*Aim of the task*
Would you please return the lines of the material that contain the word "width"?

*Extracted information*

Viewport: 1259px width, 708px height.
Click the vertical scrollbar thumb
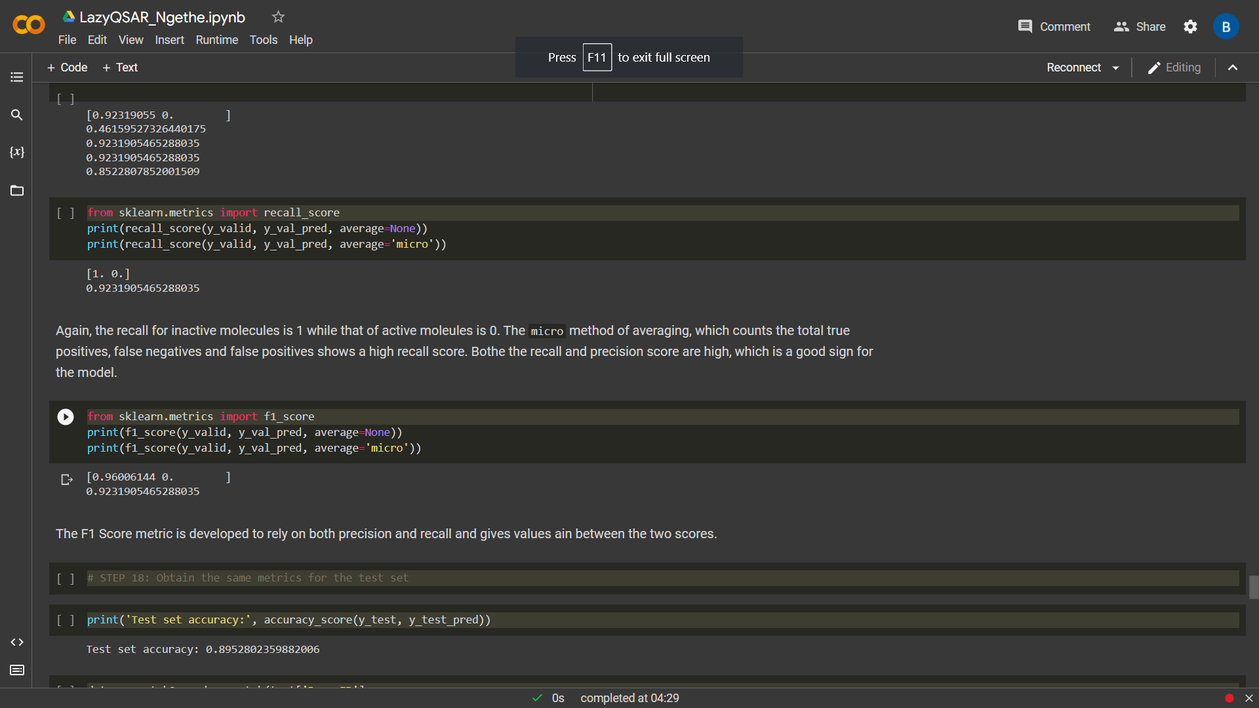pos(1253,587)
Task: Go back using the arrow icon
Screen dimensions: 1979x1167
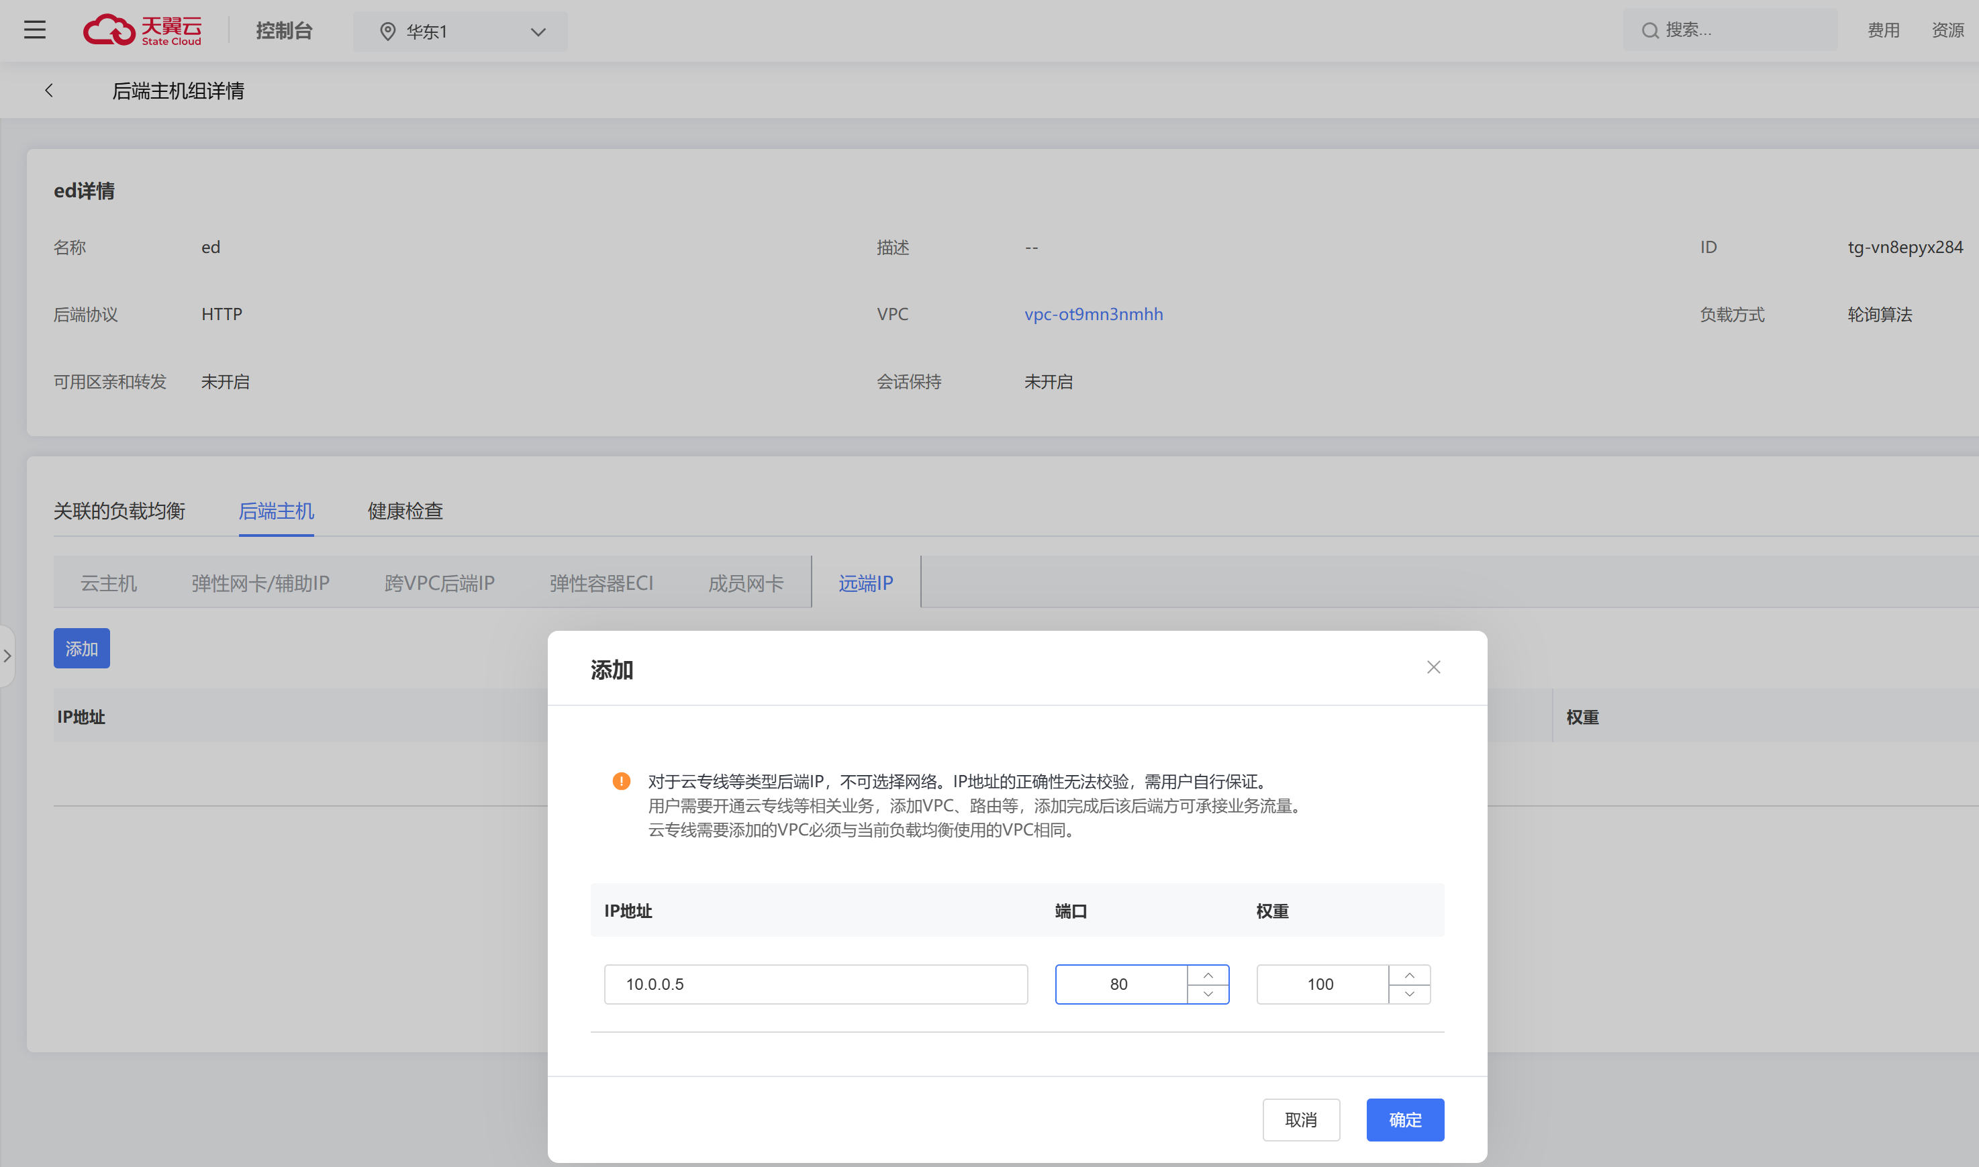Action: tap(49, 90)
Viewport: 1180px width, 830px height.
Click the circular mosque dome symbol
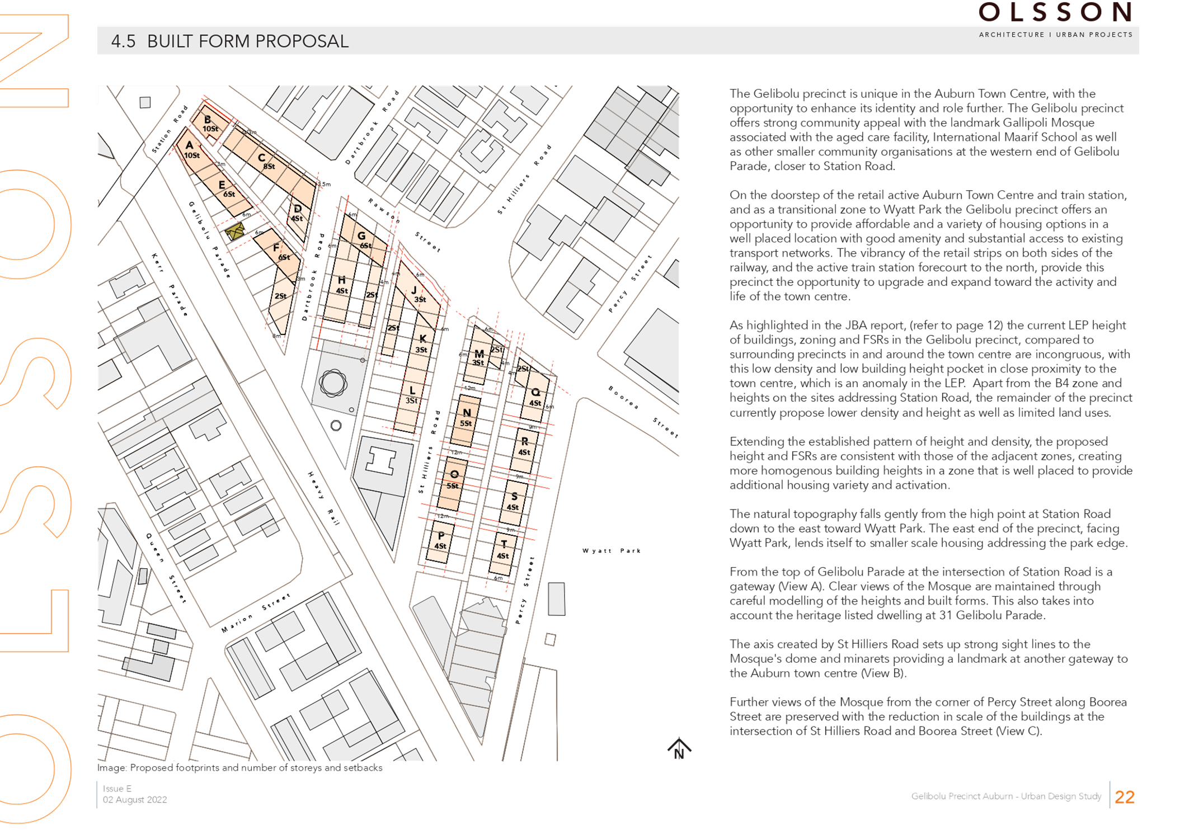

*Problem solution*
Viewport: 1259px width, 708px height.
Viewport: 1180px width, 830px height.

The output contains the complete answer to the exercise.